§ Tasks to complete:
A) In the text on postanesthetic shivering, what is the first-line treatment?
B) Extend the text on postanesthetic shivering, picking up after its final sentence.

§ Text for analysis:
______________________________

- Specialty: Anesthesia

= Postanesthetic shivering =

Shivering after anesthesia

Postanesthetic shivering (PAS) is shivering after anesthesia. Postanesthetic shivering is one of the leading causes of discomfort in patients recovering from general anesthesia. It usually results due to the anesthetic inhibiting the body's thermoregulatory capability, although cutaneous vasodilation (triggered by post-operative pain) may also be a causative factor.

First-line treatment consists of warming the patient; more persistent/severe cases may be treated with medications such as tramadol, pethidine, clonidine, and nefopam, which work by reducing the shivering threshold temperature and reducing the patient's level of discomfort. As these medications may react and/or synergize with the anesthetic agents employed during the surgery, their use is generally avoided when possible. The anesthetic ketamine can also be used to manage postanesthetic shivering.

______________________________

§ Extracted information:

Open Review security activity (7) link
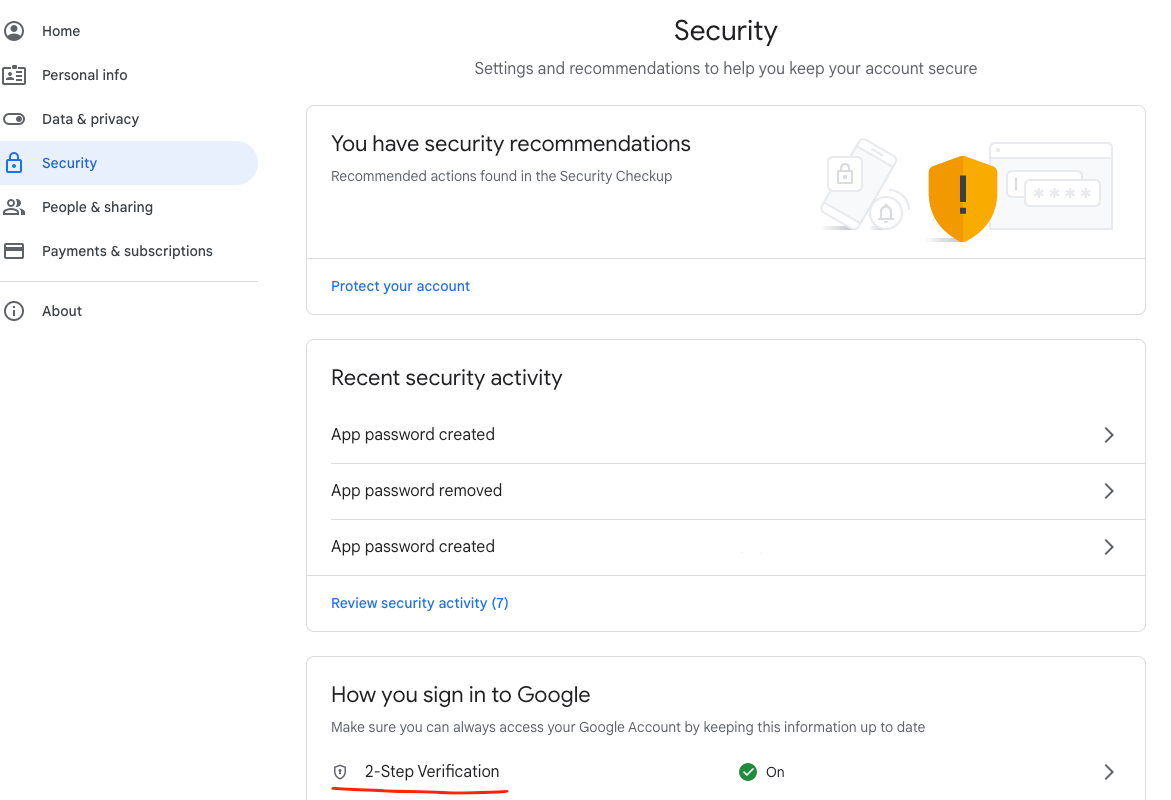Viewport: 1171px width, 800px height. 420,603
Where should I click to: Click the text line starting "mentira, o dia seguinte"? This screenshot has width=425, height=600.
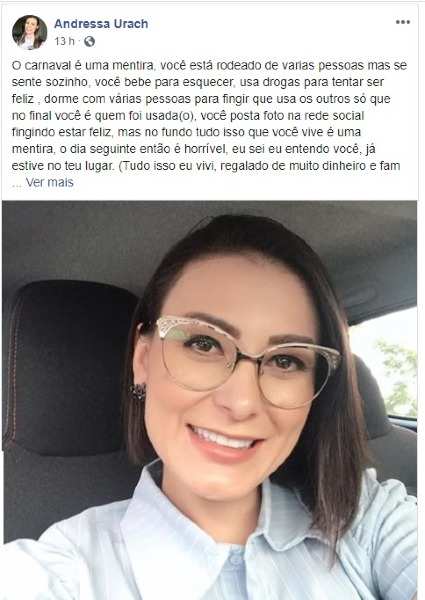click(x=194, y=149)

______________________________

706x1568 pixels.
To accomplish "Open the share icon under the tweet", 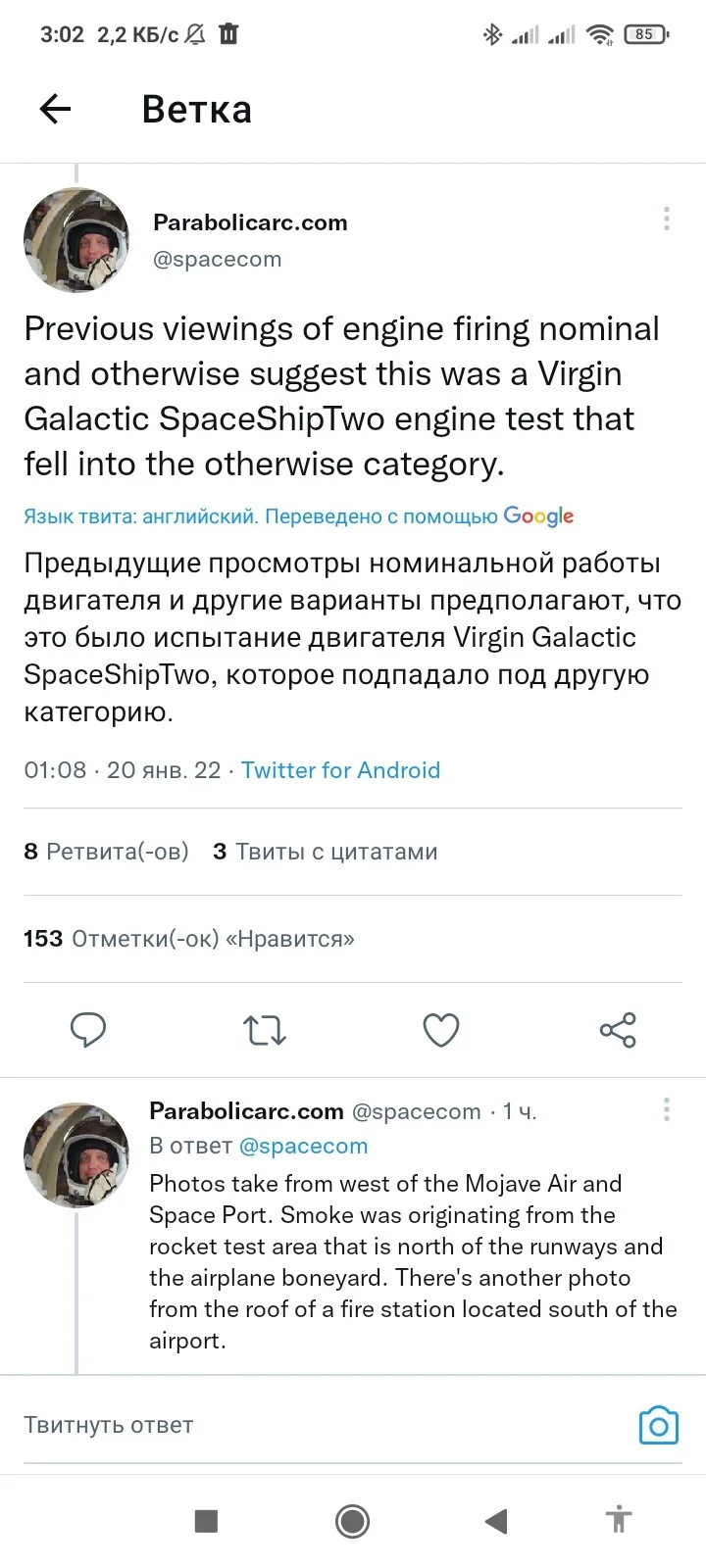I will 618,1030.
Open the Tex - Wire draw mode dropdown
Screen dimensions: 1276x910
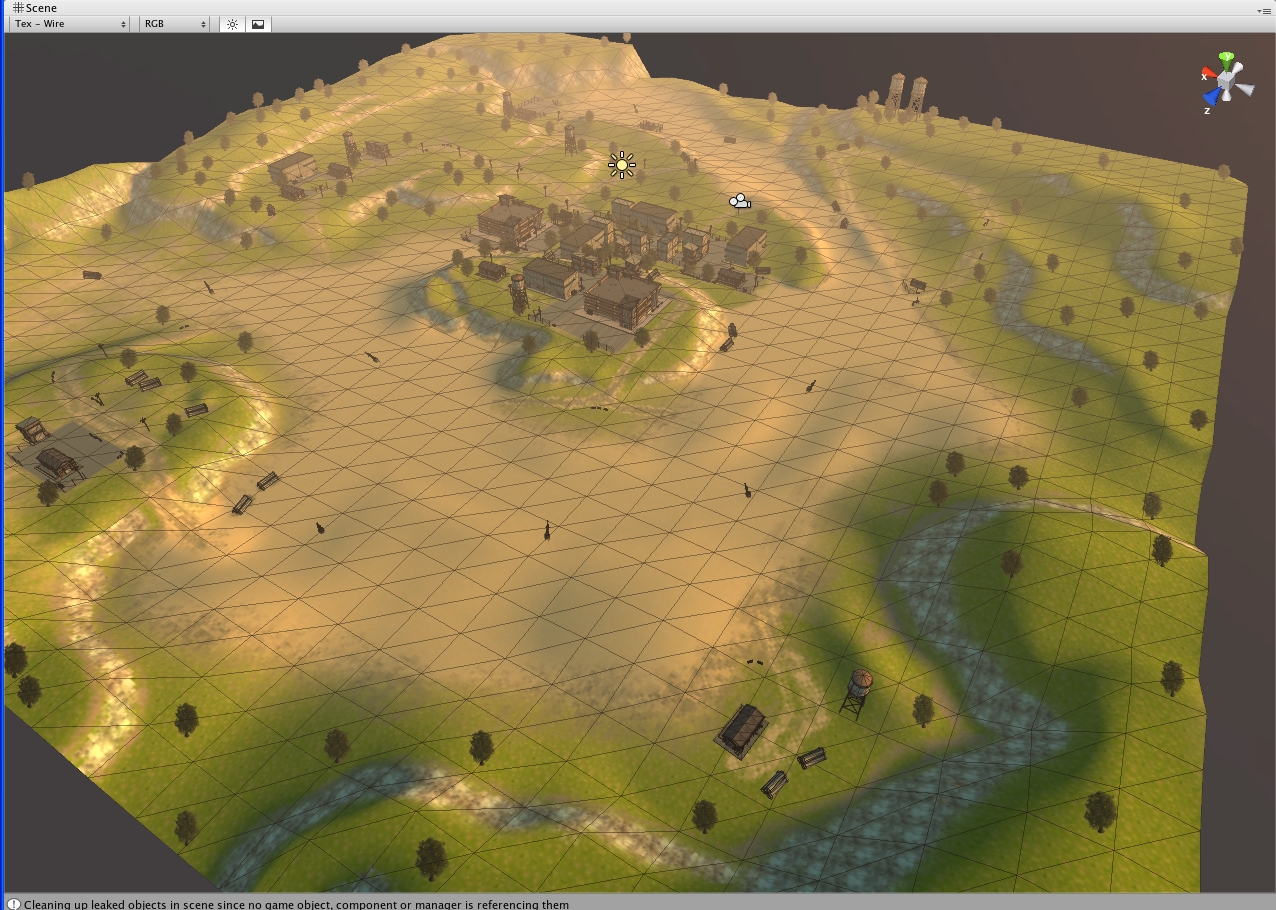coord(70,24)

______________________________

§ Task-by-task outputs:
A) Warming the patient.

B)
==Grading==
The intensity of PAS may be graded using the scale described by Crossley and Mahajan:
0 = no shivering;
1 = no visible muscle activity but piloerection, peripheral vasoconstriction, or both are present (other causes excluded);
2 = muscular activity in only one muscle group;
3 = moderate muscular activity in more than one muscle group but no generalized shaking;
4 = violent muscular activity that involves the whole body.